Have you ever caught your child red-handed, getting into the cookies when they were told not to because dinner would be ready in 20 minutes? As you stand there in anger and disbelief, you are befuddled by what you are seeing. But even as you see it happening, your kid tries to deny the crime. Really? We have all been there. But what about when it is your spouse denying a particular behavior that you just witnessed? You may think, “They are an adult and there is no excuse for their lying!”
When your mate, or you for that matter, deny a hurtful behavior rather than own up to it, new bricks are added to the existing wall between you. As a matter of fact, there may even be times when you deny their behavior that you know they are guilty of because you may feel that pretending that everything is OK is easier than facing the reality that their behavior wounded you.

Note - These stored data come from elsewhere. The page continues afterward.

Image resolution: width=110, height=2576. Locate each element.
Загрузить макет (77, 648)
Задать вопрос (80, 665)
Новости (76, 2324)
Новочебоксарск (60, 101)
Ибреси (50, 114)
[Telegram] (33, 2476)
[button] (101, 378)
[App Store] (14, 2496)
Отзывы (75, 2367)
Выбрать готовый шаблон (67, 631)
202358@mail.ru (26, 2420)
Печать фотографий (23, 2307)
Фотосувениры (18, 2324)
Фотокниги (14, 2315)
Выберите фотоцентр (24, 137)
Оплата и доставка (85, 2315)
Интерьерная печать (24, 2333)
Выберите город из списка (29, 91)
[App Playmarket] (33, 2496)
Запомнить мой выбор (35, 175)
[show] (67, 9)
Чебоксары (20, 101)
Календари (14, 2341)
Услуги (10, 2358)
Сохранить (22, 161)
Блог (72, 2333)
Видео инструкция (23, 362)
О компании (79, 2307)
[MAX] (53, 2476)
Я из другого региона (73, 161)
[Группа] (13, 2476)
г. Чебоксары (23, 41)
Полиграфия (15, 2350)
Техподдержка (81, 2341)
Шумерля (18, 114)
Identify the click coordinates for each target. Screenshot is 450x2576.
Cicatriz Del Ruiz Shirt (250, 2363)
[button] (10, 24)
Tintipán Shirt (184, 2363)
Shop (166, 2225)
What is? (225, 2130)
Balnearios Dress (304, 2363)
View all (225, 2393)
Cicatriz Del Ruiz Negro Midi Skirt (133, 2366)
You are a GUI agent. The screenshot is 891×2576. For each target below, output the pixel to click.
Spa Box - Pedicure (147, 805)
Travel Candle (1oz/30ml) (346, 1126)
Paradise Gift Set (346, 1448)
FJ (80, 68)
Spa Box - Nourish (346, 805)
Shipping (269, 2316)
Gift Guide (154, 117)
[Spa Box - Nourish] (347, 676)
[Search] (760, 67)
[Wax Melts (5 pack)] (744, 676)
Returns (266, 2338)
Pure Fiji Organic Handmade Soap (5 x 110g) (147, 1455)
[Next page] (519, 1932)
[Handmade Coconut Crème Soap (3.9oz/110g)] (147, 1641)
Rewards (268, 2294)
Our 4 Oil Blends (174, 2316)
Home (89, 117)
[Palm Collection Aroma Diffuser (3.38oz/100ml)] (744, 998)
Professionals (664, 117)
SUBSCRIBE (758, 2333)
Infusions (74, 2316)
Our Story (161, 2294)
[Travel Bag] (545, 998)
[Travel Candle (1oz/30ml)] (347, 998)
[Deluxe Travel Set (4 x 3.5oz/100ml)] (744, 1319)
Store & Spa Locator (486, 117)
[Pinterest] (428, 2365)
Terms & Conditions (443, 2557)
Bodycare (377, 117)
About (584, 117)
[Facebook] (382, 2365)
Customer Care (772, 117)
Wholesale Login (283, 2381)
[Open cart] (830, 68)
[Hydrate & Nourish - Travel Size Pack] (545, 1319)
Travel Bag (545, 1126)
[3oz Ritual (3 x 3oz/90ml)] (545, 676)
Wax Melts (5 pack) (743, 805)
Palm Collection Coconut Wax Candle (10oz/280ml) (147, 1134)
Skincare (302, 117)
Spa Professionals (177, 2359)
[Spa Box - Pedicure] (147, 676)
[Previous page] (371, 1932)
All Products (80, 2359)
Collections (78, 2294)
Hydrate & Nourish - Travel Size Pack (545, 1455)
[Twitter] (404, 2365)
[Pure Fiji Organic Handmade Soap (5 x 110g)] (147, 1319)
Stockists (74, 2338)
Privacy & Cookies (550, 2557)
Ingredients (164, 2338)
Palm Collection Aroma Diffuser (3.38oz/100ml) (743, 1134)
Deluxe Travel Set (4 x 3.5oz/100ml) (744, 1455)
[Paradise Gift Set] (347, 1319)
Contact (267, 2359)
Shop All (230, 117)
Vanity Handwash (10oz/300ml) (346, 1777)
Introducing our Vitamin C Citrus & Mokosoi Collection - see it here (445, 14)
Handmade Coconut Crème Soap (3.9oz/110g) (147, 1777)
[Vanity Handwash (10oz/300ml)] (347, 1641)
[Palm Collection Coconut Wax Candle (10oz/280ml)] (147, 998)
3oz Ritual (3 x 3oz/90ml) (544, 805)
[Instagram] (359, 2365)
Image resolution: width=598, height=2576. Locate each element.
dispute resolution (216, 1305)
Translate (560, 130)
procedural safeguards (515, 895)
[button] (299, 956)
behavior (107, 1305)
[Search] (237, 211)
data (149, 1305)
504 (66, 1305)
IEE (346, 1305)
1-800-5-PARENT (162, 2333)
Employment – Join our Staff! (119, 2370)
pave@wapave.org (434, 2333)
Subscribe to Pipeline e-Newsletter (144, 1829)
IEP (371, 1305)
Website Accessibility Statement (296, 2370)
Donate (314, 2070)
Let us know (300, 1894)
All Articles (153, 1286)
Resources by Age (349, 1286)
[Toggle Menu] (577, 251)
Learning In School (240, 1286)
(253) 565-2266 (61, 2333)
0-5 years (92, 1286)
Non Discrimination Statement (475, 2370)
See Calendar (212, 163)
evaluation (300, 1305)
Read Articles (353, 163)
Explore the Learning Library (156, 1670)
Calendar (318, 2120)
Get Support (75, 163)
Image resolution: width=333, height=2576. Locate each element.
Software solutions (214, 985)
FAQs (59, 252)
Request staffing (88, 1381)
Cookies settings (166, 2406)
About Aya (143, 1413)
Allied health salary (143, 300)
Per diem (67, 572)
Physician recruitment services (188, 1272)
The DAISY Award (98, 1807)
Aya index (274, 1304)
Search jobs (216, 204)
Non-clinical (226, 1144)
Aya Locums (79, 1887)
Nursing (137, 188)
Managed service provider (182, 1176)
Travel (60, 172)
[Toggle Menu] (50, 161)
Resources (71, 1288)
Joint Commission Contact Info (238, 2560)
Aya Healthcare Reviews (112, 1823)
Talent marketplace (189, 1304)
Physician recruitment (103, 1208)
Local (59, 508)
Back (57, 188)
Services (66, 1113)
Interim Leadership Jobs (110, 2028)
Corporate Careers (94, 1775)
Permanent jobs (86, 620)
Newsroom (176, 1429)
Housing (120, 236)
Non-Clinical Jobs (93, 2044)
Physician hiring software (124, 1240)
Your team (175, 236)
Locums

Denial of the truth is one of the quickest ways to reinforce walls and create distance in a couple’s relationship. At the same time, admitting our mistakes and honestly owning them are ways that will expedite the melting of ice cold walls between you and the other person.
You see, while we often fear that admitting to a hurtful behavior will make us appear weak and diminished, it actually leads to the exact opposite – creating respect and closeness. Someone once said, “If you’re going to lay an egg, at least stand back and admire it.” We all lay our share of eggs. So, let’s own them and admire them with someone who loves us.